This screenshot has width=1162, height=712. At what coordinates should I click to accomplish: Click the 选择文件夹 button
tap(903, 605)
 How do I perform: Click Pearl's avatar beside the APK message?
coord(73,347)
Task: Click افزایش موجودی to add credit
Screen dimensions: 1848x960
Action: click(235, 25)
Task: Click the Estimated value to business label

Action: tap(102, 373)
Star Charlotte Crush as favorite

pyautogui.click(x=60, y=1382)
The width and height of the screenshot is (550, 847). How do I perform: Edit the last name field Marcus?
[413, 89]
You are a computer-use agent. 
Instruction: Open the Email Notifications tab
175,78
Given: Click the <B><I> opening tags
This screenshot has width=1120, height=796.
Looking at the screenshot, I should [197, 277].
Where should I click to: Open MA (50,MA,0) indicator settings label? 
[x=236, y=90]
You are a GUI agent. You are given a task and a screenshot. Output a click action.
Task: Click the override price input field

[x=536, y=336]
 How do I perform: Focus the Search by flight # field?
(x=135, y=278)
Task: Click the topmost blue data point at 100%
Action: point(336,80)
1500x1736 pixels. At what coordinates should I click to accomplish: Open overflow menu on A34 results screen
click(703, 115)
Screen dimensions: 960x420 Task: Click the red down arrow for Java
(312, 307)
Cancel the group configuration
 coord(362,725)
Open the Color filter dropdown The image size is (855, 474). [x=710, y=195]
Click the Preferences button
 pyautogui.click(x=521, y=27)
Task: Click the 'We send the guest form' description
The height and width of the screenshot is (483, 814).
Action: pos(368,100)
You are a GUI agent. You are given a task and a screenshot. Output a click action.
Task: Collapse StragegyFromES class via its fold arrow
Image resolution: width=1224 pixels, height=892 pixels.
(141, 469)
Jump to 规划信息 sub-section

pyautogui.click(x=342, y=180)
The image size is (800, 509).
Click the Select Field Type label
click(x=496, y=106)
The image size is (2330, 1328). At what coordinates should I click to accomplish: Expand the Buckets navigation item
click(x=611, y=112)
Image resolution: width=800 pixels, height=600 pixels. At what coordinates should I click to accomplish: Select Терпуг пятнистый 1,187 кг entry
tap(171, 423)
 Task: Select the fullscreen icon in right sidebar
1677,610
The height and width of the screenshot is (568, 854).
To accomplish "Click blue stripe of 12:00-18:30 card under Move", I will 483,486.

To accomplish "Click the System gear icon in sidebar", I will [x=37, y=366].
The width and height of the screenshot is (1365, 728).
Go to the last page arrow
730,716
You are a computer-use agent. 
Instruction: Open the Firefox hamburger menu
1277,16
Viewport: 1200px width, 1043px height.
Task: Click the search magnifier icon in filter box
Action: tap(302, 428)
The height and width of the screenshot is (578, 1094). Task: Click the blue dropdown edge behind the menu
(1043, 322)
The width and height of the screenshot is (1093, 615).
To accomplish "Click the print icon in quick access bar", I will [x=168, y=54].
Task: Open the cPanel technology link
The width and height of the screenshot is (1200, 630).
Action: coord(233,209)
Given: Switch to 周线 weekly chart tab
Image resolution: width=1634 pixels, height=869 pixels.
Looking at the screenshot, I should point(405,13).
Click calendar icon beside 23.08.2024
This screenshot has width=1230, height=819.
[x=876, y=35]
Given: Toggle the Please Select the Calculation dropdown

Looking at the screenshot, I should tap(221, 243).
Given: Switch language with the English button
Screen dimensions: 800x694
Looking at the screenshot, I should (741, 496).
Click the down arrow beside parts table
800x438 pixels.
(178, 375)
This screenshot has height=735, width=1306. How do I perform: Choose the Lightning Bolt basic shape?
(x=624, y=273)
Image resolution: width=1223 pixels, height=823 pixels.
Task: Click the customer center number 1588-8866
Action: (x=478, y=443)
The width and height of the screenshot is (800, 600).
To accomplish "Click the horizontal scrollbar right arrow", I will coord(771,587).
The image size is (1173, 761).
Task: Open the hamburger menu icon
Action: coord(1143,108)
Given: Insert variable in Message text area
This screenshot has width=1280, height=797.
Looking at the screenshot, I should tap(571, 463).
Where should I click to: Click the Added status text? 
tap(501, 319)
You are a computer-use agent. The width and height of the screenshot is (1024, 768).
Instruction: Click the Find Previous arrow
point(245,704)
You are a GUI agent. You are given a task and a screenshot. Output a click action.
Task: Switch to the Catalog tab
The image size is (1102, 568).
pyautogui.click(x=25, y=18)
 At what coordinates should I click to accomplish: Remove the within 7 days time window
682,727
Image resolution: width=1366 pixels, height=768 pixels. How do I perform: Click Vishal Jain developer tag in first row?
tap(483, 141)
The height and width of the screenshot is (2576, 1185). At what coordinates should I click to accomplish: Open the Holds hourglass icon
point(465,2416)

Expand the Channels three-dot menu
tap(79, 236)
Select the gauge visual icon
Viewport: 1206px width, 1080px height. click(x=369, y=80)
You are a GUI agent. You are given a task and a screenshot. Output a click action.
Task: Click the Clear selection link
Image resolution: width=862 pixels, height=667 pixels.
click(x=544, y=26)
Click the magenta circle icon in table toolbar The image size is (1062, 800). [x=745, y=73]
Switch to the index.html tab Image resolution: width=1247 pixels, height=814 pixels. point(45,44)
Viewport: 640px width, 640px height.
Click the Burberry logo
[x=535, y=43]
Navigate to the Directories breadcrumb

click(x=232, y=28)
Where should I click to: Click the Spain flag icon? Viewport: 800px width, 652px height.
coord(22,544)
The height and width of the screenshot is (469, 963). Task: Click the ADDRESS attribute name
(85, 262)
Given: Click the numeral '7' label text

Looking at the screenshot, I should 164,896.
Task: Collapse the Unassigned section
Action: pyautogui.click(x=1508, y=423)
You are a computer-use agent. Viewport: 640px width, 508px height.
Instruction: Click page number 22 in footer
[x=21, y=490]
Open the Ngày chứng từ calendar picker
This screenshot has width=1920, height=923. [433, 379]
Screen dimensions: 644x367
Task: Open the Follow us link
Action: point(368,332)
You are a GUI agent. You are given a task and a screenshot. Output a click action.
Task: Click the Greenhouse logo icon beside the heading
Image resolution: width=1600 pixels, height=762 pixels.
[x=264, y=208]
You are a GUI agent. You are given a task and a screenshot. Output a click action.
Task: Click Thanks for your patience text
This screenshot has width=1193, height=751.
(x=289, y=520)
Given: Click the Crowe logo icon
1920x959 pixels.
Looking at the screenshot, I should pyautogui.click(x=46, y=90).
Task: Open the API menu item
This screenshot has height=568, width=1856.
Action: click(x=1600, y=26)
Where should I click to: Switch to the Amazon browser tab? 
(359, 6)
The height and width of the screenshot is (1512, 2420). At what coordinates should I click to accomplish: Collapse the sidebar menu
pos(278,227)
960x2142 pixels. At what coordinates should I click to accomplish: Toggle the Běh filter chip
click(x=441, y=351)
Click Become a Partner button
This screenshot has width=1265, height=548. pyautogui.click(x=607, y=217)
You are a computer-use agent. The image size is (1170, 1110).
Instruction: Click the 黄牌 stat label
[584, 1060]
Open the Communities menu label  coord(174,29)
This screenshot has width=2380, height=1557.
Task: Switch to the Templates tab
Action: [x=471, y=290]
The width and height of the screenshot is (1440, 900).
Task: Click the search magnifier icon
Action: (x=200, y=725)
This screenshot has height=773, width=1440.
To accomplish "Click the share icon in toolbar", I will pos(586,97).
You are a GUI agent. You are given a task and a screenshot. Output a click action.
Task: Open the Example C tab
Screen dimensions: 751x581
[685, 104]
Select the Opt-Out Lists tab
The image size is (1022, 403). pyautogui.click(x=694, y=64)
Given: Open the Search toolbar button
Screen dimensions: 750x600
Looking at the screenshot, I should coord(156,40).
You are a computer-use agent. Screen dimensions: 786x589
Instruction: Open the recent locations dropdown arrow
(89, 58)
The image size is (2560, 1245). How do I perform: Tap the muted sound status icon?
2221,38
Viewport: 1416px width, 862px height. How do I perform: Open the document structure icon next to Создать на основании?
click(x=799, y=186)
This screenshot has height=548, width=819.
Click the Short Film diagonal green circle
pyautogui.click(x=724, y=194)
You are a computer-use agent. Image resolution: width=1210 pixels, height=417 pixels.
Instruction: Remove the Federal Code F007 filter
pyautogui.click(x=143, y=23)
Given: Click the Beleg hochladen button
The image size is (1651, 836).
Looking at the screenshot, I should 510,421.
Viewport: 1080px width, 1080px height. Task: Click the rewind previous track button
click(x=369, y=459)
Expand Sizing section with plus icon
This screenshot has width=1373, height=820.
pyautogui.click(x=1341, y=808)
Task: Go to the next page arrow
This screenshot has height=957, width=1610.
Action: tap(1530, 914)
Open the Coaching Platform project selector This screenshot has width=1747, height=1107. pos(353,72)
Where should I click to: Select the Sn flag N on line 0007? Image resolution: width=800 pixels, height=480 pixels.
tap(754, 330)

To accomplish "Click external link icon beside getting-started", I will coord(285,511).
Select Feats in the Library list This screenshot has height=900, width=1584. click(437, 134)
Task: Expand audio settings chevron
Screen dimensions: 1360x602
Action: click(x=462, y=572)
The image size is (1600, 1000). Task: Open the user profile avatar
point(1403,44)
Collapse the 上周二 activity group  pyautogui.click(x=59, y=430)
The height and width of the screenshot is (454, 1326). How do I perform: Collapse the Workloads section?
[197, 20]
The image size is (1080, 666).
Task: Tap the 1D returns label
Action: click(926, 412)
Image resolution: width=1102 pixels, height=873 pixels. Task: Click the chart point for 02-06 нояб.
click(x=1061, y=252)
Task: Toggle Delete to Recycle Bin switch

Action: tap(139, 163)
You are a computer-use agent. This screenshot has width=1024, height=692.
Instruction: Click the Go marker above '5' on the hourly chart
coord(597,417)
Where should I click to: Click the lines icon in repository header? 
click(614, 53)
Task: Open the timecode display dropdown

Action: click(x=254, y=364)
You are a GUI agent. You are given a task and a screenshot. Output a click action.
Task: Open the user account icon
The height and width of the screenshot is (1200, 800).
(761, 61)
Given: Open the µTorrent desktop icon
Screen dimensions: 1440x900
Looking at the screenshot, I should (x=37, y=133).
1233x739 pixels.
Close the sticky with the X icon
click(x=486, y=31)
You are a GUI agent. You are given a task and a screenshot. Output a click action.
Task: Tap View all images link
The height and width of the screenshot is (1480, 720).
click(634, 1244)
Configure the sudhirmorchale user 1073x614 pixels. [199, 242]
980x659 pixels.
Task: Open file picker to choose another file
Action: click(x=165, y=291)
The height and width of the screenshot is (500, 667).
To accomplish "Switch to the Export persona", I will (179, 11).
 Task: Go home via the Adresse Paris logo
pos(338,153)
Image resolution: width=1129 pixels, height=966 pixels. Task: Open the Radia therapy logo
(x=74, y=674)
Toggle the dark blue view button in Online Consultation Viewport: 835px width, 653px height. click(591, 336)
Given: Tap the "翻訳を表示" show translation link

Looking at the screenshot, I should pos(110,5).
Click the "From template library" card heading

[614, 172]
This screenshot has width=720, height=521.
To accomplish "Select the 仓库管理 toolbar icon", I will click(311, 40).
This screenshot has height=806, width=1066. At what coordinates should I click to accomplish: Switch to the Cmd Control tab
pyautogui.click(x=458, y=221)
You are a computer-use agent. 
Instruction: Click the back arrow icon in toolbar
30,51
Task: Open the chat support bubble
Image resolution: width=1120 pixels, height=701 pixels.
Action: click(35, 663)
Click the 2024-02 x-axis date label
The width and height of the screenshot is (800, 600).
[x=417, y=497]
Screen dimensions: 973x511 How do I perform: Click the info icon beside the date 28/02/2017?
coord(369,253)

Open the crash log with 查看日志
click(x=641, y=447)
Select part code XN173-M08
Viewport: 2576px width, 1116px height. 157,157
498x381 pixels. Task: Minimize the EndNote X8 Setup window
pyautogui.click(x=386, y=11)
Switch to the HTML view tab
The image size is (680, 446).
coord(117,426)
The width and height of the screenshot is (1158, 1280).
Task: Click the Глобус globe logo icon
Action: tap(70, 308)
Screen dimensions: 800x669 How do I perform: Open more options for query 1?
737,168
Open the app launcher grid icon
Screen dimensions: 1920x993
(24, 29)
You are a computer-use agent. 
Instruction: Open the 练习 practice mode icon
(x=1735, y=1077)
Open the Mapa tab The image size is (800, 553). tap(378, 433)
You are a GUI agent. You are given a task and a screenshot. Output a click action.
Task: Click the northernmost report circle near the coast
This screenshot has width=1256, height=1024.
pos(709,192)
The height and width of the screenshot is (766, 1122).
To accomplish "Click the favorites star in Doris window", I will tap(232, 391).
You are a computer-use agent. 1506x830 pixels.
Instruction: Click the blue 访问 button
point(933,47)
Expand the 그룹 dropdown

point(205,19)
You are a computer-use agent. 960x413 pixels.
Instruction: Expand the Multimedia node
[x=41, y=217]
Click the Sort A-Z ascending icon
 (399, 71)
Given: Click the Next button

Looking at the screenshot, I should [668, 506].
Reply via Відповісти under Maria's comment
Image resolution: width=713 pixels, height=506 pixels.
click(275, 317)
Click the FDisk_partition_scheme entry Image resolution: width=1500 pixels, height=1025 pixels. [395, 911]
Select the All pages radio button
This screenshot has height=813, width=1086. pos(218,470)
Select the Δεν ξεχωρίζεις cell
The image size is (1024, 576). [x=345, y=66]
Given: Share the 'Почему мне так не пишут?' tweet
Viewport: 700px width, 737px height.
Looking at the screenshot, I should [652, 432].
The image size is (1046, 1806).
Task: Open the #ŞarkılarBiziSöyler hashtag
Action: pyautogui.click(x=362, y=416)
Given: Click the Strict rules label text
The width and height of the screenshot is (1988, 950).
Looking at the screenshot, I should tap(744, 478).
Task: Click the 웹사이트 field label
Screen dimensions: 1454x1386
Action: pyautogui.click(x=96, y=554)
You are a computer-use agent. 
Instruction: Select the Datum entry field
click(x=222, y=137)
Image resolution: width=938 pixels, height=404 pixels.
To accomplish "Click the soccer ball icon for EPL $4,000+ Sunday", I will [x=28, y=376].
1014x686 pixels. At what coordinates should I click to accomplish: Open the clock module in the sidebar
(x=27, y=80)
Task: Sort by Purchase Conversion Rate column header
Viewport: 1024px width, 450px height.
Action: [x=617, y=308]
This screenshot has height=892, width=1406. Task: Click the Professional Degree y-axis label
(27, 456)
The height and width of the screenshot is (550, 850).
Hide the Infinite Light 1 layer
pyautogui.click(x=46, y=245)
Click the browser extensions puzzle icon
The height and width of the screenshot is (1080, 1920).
● ● ● ●
Give back, exactly as written, the stretch from the line with "The height and width of the screenshot is (1200, 800)." through the line with "This screenshot has width=720, height=521.", and no other lines from the records above.

**Solution**
The height and width of the screenshot is (1200, 800).
(761, 61)
Given: Open the µTorrent desktop icon
Screen dimensions: 1440x900
Looking at the screenshot, I should (x=37, y=133).
1233x739 pixels.
Close the sticky with the X icon
click(x=486, y=31)
You are a GUI agent. You are given a task and a screenshot. Output a click action.
Task: Tap View all images link
The height and width of the screenshot is (1480, 720).
click(634, 1244)
Configure the sudhirmorchale user 1073x614 pixels. [199, 242]
980x659 pixels.
Task: Open file picker to choose another file
Action: click(x=165, y=291)
The height and width of the screenshot is (500, 667).
To accomplish "Switch to the Export persona", I will (179, 11).
 Task: Go home via the Adresse Paris logo
pos(338,153)
Image resolution: width=1129 pixels, height=966 pixels. Task: Open the Radia therapy logo
(x=74, y=674)
Toggle the dark blue view button in Online Consultation Viewport: 835px width, 653px height. click(591, 336)
Given: Tap the "翻訳を表示" show translation link

Looking at the screenshot, I should pos(110,5).
Click the "From template library" card heading

[614, 172]
This screenshot has width=720, height=521.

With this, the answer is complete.